2026-1-7 23:00 |
Morgan Stanley made a surprise entry into the race for crypto exchange-traded funds on Tuesday, submitting filings with the U.S. Securities and Exchange Commission for products tied to Bitcoin and Solana. The filings, submitted on Jan. 6, 2026, signal a deepening commitment by the Wall Street bank to offer direct, regulated exposure to digital assets at a time when traditional financial firms are moving quickly to catch up with investor demand.
The news was quickly amplified on social media by the Solana ecosystem itself: “BREAKING: Morgan Stanley filed its first crypto ETFs ever: a Bitcoin ETF and a Solana ETF,” the account posted, showing how a mainstream bank’s regulatory steps can reverberate through the communities tied to individual blockchains. That tweet captured both the surprise and the excitement in the market, where the arrival of bank-backed ETFs is widely seen as another step toward mainstream institutional acceptance.
Growing Institutional AppetiteReuters’ reporting on the filings notes that Morgan Stanley is seeking approval for funds that would track the prices of Bitcoin and Solana, marking a notable move from a major U.S. bank into issuing its own crypto-linked trusts rather than merely distributing third-party products. The filings follow months of preparatory moves by Morgan Stanley, including plans to offer crypto trading on its E*Trade platform, and come amid broader shifts in U.S. policy and market structure that have made ETF launches faster and more practicable for big firms.
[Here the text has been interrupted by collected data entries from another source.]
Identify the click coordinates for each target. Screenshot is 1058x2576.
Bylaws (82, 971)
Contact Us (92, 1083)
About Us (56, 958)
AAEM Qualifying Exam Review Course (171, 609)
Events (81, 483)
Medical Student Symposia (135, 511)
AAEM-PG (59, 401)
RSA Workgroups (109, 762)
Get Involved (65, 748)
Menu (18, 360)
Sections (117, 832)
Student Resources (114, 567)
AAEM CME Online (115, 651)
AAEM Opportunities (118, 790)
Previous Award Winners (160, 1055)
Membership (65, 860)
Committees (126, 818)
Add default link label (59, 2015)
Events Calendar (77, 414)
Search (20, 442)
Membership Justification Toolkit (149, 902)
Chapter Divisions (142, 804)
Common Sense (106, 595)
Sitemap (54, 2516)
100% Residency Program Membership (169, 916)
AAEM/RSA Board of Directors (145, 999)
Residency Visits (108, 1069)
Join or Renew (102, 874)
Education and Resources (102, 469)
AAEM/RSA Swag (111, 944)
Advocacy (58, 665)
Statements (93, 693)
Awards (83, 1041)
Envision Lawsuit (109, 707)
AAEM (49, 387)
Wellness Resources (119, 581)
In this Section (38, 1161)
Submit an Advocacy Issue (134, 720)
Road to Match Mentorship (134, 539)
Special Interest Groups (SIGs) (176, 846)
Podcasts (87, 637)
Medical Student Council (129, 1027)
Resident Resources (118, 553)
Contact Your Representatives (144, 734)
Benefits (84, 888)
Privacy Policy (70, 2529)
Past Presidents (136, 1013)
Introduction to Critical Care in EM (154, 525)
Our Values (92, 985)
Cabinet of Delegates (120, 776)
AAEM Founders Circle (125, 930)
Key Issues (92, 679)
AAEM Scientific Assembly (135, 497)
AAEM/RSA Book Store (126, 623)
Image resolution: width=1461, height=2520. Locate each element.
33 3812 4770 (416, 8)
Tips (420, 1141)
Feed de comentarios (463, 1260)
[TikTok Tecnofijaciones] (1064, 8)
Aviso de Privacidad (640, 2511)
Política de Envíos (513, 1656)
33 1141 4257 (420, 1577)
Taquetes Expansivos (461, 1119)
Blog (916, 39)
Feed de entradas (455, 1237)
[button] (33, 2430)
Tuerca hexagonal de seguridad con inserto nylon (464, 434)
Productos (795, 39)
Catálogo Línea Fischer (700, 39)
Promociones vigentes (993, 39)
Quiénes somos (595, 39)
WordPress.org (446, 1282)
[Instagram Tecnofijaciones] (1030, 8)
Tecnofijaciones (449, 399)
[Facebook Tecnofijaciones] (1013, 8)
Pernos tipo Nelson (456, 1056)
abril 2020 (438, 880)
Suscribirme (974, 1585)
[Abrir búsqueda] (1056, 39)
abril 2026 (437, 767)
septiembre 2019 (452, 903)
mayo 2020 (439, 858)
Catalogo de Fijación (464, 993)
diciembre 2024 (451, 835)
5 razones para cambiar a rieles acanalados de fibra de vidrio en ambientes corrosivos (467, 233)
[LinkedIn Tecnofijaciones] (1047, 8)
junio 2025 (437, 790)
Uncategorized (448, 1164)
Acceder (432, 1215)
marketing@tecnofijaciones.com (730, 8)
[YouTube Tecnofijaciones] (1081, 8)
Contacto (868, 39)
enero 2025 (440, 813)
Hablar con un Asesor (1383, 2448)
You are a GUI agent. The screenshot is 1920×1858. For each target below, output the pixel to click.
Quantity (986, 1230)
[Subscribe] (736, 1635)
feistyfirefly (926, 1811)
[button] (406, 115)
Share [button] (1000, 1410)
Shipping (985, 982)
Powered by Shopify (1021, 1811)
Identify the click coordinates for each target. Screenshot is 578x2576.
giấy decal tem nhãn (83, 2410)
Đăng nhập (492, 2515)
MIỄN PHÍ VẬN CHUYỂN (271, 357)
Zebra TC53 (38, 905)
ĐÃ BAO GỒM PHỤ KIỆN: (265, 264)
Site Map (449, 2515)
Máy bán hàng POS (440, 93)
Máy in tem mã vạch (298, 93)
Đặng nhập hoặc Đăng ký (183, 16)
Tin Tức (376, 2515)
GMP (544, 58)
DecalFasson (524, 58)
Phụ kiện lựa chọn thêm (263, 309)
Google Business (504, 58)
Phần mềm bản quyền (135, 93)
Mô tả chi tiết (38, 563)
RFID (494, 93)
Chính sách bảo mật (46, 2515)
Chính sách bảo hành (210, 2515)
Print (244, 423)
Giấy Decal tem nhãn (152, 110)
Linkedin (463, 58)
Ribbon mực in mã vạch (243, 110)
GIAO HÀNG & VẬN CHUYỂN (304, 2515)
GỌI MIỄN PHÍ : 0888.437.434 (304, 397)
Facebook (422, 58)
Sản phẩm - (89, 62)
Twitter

Market watchers said the timing makes sense: the U.S. ETF landscape has already broadened beyond Bitcoin and Ethereum, and earlier launches, including spot and staking-style products tied to Solana, prompted a scramble among asset managers to stake out shelf space in the growing altcoin ETF market. Bitwise’s earlier debut of a Solana-linked product and the subsequent rush of filings demonstrated how quickly entrants can capture investor flows when a product gains regulatory or listing traction.
Morgan Stanley’s S-1-style submissions put the bank in direct competition with a range of asset managers and financial institutions that have been lining up to offer crypto ETFs, and they highlight a new phase in which traditional incumbents are no longer content to be passive intermediaries to crypto exposure. Analysts and industry participants will be watching the SEC’s response closely; approval is not automatic and the pace of any green light will shape which issuers gain early advantage in what is already a fiercely competitive space.
For now, the filings themselves are a concrete demonstration that large, established financial firms believe there is sufficient client demand and regulatory runway to justify launching their own crypto trusts. Whether Morgan Stanley’s Bitcoin and Solana ETFs ultimately win approval, and how much investor money they attract if they do, will be among the closely watched stories in the months ahead as Wall Street continues to build out its digital-asset offerings.